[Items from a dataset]
__________________________________________________

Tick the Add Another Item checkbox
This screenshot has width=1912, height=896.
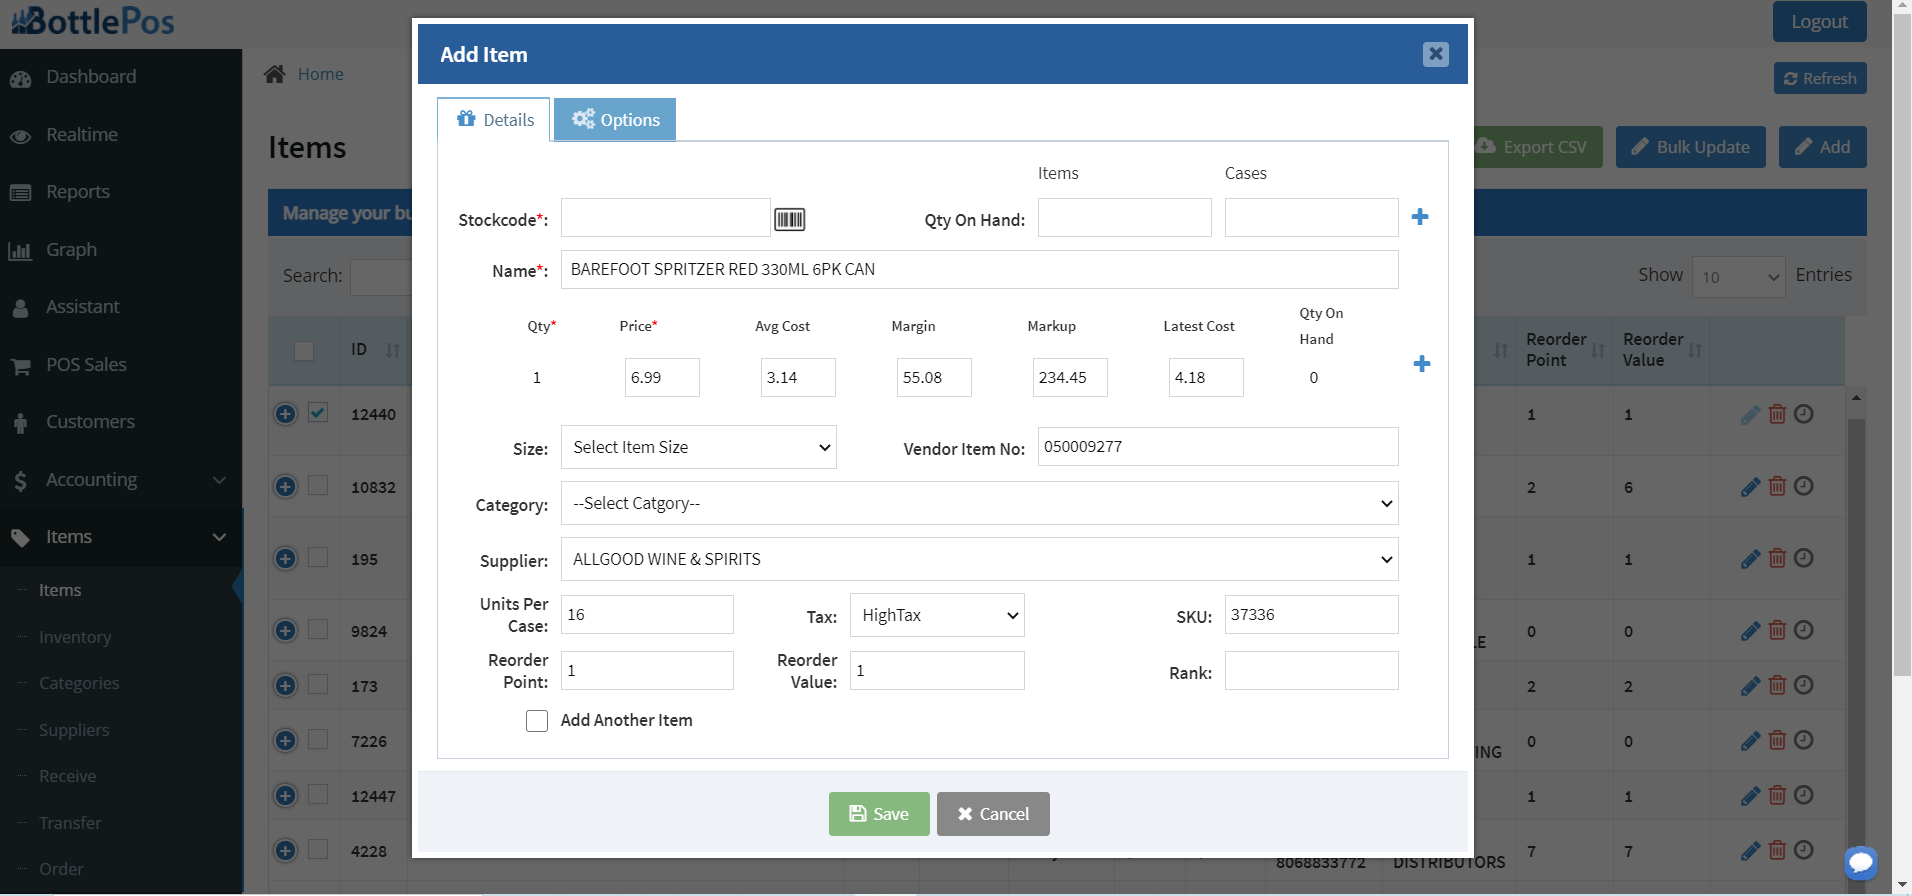[537, 721]
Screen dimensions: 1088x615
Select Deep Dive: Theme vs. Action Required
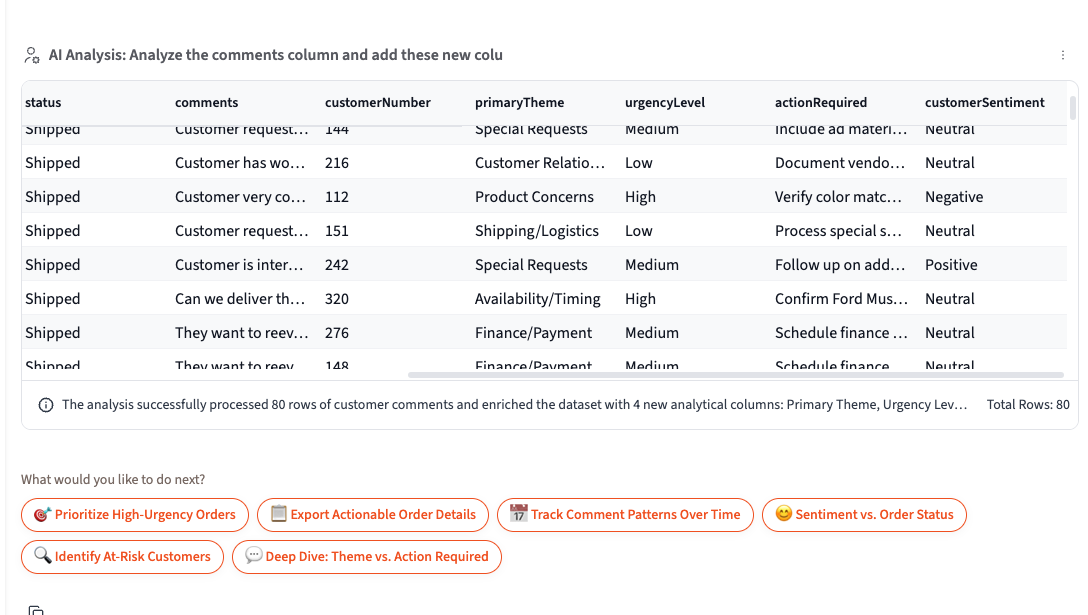(366, 556)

__________________________________________________

▶ WHAT YOU WILL DO
Print all data above verbatim, except pictures.

▶ OUTPUT OF THE TASK
Tick the Add Another Item checkbox
This screenshot has width=1912, height=896.
[537, 721]
Screen dimensions: 1088x615
Select Deep Dive: Theme vs. Action Required
(366, 556)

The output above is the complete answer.